The present invention contemplates an automated settlement method and system that offers two different settlement processes. The two options can be called: (1) the Confidential Offer Program; and (2) the Split and Settle option. Under either option, one party, such as the party receiving money, initiates the automated settlement system for the specific dispute by opening an account on an internet website. That party must agree to a contract regarding this automated settlement process that is displayed on the secure website. This contract becomes binding upon acceptance of the same contract by the other party. When the account is opened, the initial party, or Offeror, enters an offer amount under either or both of the two settlement processes.

The website serves as a web shell for the underlying software that processes and maintains the requested account and administers the automated settlement process, including the automatic generation of e-mail notices to the parties.
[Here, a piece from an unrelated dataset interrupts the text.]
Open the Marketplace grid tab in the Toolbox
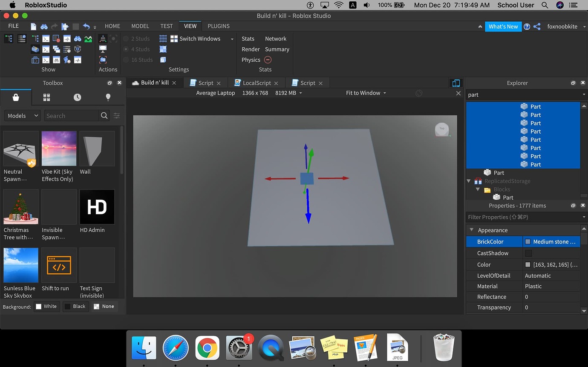Image resolution: width=588 pixels, height=367 pixels. (47, 97)
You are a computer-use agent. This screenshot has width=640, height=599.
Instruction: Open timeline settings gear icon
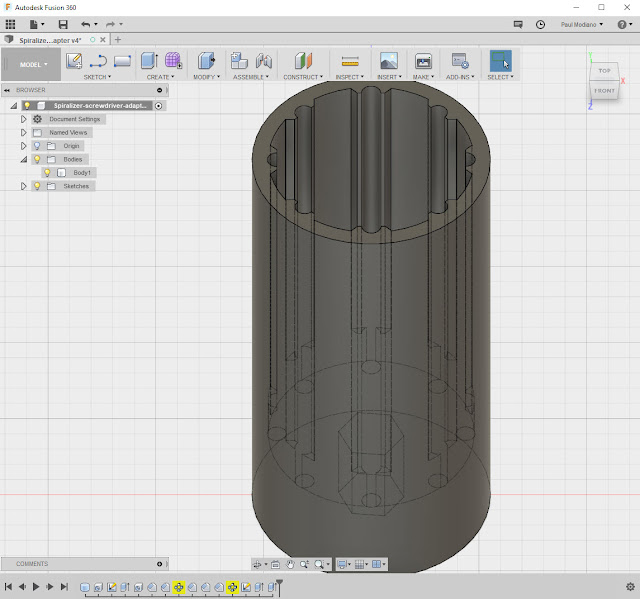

The settlement account is created by the first party to register, and the software automatically sends an e-mail notification to the other party that a settlement account has been opened and that an offer to settle the dispute has been made. The other party must then register on the website for the settlement process to commence. As mentioned above, this registration by the other party, or Offeree, requires acceptance of the automated settlement contract. The system can establish a predetermined time frame in which registration by the Offeree must be completed, for instance fifteen days from the e-mail notice. A second reminder notice can be sent, but a failure to register by the other party will result in the account being automatically closed. A failure to register can be taken as a signal that the other party is unwilling to participate in an automated settlement process; however, the initiating party can re-open the account if he/she believes that the failure to register was unintentional.

One of the settlement options that can be used is the Confidential Offer Program which provides a method for helping two parties negotiate an agreement as to how much money one party (the Payor) will pay to the other party (the Payee). The money payment can be related to any type of account, transaction or circumstance, such as a disputed debt, conflict over costs of goods or services or money damages for a sustained injury by the payee. The principal feature underlying the Confidential Offer Program is the ability of each party to tender any offer through a secure, confidential internet account. Neither party learns of the amount of the other party's offers unless and until the disclosure condition arises. When this disclosure condition is met, the latest offer of each party is disclosed to the other party. The contract executed by both parties will make the disclosed settlement offers binding upon both parties.

In accordance with the present invention, the disclosure condition for the Confidential Offer Program is determined according to a Proximity Test. In the preferred embodiment of the invention, the Proximity Test is initially applied to the Offeror's opening offer. In a first form, the Proximity Test determines whether the Offeree's responsive offer is within a specified dollar amount, or within a specified percentage, of the Offeror's opening offer. This dollar amount or percentage can be pre-selected by the party initiating the Confidential Offer Program (the Offeror).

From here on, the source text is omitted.